Magical Chase Review: Is This Expensive Classic Worth the Plastic?
Magical Chase
Platform: PC Engine/TurboGrafx-16
For whatever reason, Ripple's original sprite, along with the aesthetics for stage 1, were reworked for the Western release (bottom). Which version is superior?
What do spaceships and witches have in common? They both lend themselves well to the shooter (or “shoot ‘em up”) genre in which a vessel flies against scrolling graphics, blasting all kinds of incoming baddies.
Not surprisingly, the planes and futuristic starships that “starred” in the earliest of these fodder-fests were not exactly personable; players might enjoy piloting a war machine or jet fighter, but they weren’t exactly empathizing with the hypothetical pilot inside. And so, as a possible response, the so-called "cute ‘em up" came into being, a sub-genre that still maintained the gun-heavy tropes of its more serious counterparts while adding humor and at least a hint of personality.
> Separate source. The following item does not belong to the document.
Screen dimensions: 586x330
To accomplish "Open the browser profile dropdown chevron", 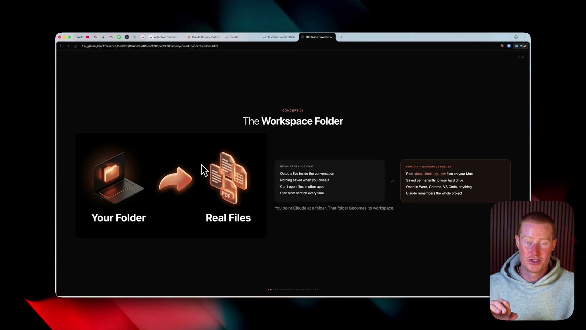I will coord(525,37).
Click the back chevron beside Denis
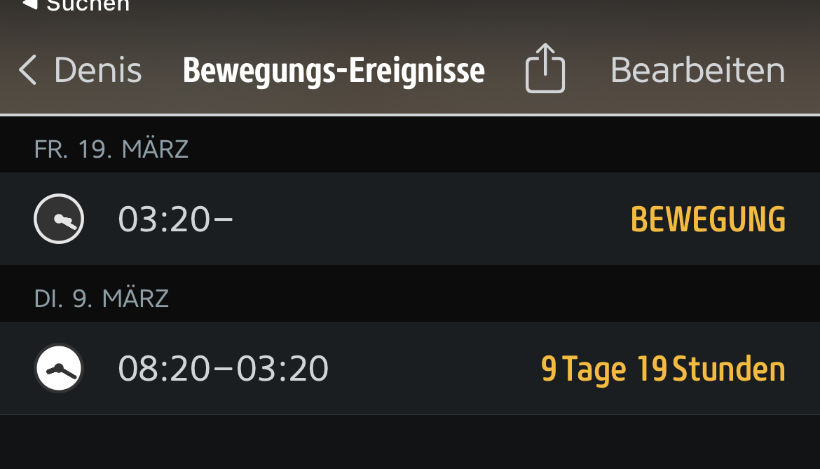820x469 pixels. tap(27, 70)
And Magical Chase is a good example. It replaces the ship with a pink n’ frilly witch, a cutie-pie named Ripple who must traverse six outrageous stages casting spells and zapping nasties. From a developer’s standpoint, a witch makes the perfect vessel—like a ship, she still flies and fires, still cavorts with all sorts of strange and unsavory threats. But she’s also endearing in a way a sprite of mechanical, metallic design could never be. If the intent was to create a shooter of humor and approachability, implementing a witch of Ripple’s whimsy was the natural, even obvious choice. This is a game that, with its similarly outlandish cast of baddies and bosses, stops just short of parody.
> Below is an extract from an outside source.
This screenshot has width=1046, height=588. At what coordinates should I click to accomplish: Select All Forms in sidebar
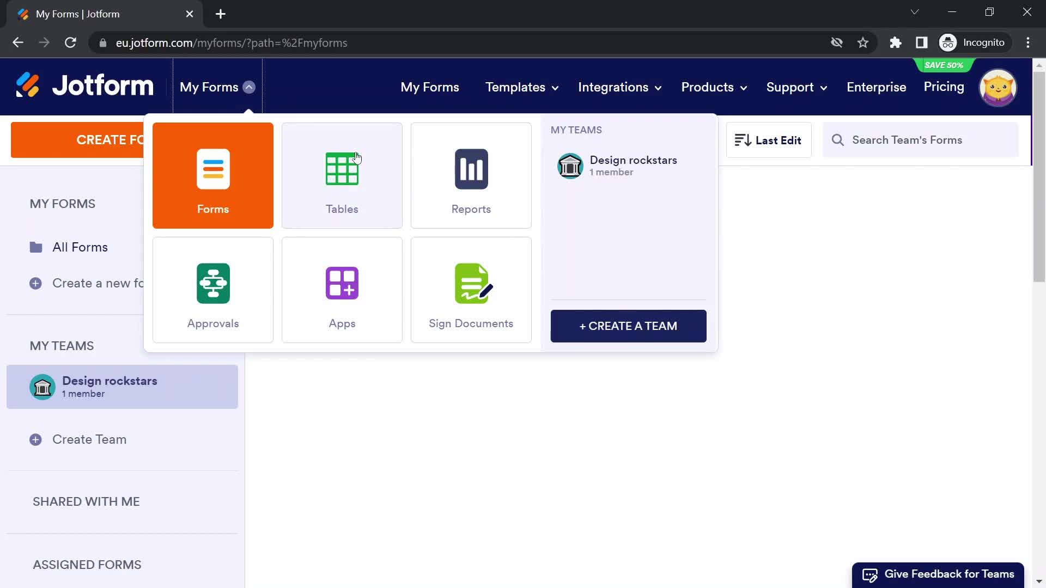80,247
But despite its classic status—the U.S. release is one of gaming’s rarest treasures—the game has been a mite overhyped in recent years. Ripple, for all her mischievous potential, is a character better defined in the manual than anything onscreen. Per the booklet, she’s the one responsible for releasing her demonic nemeses into the world. And now, she's the one forced to reign them in. She's more an anti-hero, in short…but without the manual, it’s an important detail all-but impossible to discern. For most players, Ripple and her adversaries never fully transcend being cursor and target; for an experience spun around larger-than-life characters and winsome kitsch, the enemies still feel like mobile props, the witch still more a starcraft than a person of real witchcraft.
It's a missed opportunity that limits Magical Chase’s, and its heroine’s, overall appeal and greater legacy--especially when juxtaposed against Cotton, gaming’s other preeminent (and amusing) spellcaster. Ripple’s game focuses on spectacle, on impressing players with its hardware-pushing tricks and upbeat tunes. But despite that manic wonderment and accompanying fast-action, players will still leave the game much like one leaves behind a passenger met on an airplane.
She was nice…we talked almost the whole time…and yet, I still know nothing about her.
Ripple is the girl everyone notices, but nobody knows.—D
Publisher: Palsoft, Turbo Technologies Inc.